Thirteen follows Marsalis as he’s recruited by an international governmental organization, COLIN, to track down a renegade killer who escaped from a crashing inter-solar space ship after killing and eating the crew, and while on the ground, is picking off people, seemingly at random. Marsalis is tasked with this because the investigators believe that the killer is the same type of person as Marsalis – a Variant Thirteen, a genetically modified human, bred to be the baseline human, with all of the aggression and resourcefulness as our ancestors might have been twenty-thousand years ago before agriculture tamed us. Along the course of the book, a massive governmental and corporate conspiracy is uncovered, with far-reaching implications for all of the characters.

This was a facinating, although somewhat dense read. Morgan’s writing makes me slow down and take things in far more slowly, and I suspect that I’ll be thinking about everything over the next couple of days just to finish processing it. Like his other books, this one is complicated, which makes it all the more satisfying to read – very seldom now do I come across good SciFi that really makes me sit back and think to put the pieces together – oftentimes, it’s far more simplistic and clear cut.

One of the more interesting points of the book was the near-future that it portrayed – clearly a result of the last eight or so years of American politics. In this future, the United States has split into several parts, the Rim (West Coast), The Confederated Republic aka Jesusland (The South) and the northeast, all taken with regional stereotypes and expounded upon. Jesusland, incidentally, takes its name from an internet diagram of the US after President George Bush’s reelection in 2004 of the South as its own country, with the United States as Canada. It’s not an unreasonable assumption to make, and its certainly a grim prediction, taken to extremes.

The original title of the book, Black Man, is a big portion of the book’s plot, dealing with discrimination on an entirely new level – one’s genetics. In this world, even though there are fairly good levels of equality, the color of one’s skin has fallen away to one’s genetics, where variants are the ones who have a whole new level of discrimination – to the point where they’re not allowed to breed, are killed or persecuted for who they are and generally have a miserable life because the rest of the population doesn’t like them. It’s a chilling topic, and an interesting one at a time when there is much change heralded around the country, where the recent election is seen as proof-positive (to some extent this might be true, but it’s only a start) that racial equality has been archived.

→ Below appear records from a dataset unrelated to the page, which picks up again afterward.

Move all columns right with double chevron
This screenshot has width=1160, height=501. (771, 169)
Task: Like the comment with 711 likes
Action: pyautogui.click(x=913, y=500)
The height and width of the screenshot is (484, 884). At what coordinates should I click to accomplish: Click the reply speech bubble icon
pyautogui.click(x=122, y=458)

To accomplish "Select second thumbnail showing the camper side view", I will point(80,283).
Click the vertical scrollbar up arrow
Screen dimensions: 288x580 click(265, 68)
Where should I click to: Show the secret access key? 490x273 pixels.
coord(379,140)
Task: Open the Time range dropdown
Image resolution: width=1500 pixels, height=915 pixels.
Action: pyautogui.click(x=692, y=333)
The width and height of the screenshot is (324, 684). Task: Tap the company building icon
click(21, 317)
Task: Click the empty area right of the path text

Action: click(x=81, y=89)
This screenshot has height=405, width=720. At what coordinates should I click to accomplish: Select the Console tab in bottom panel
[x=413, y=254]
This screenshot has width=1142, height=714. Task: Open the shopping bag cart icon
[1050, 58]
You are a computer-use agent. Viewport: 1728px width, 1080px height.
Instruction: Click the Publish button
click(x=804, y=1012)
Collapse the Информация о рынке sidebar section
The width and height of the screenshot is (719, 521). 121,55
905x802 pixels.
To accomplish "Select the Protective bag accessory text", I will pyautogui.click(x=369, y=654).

This is science fiction at its best. While there are some of the other usual standbys here – artificial intelligence, space ships, colonies on Mars, these are merely details to the larger story that folds in numerous excellent characters, motivations and a story on top of that. Morgan has crafted a fantastic story here that doesn’t rely on gimmicks or require the reader to suspend their disbelief in any extended fashion – the story here is not only believable, but terrifying in the fact that it is guided by a future that could be. It is for this reason that Morgan is one of this generation’s finest writers, and Thirteen, while slightly overlong and at times, a little too similar to his other books, is a good example of his abilities as a storyteller.

Now, onto the next adventure before reality once again sets in for another long eleven weeks.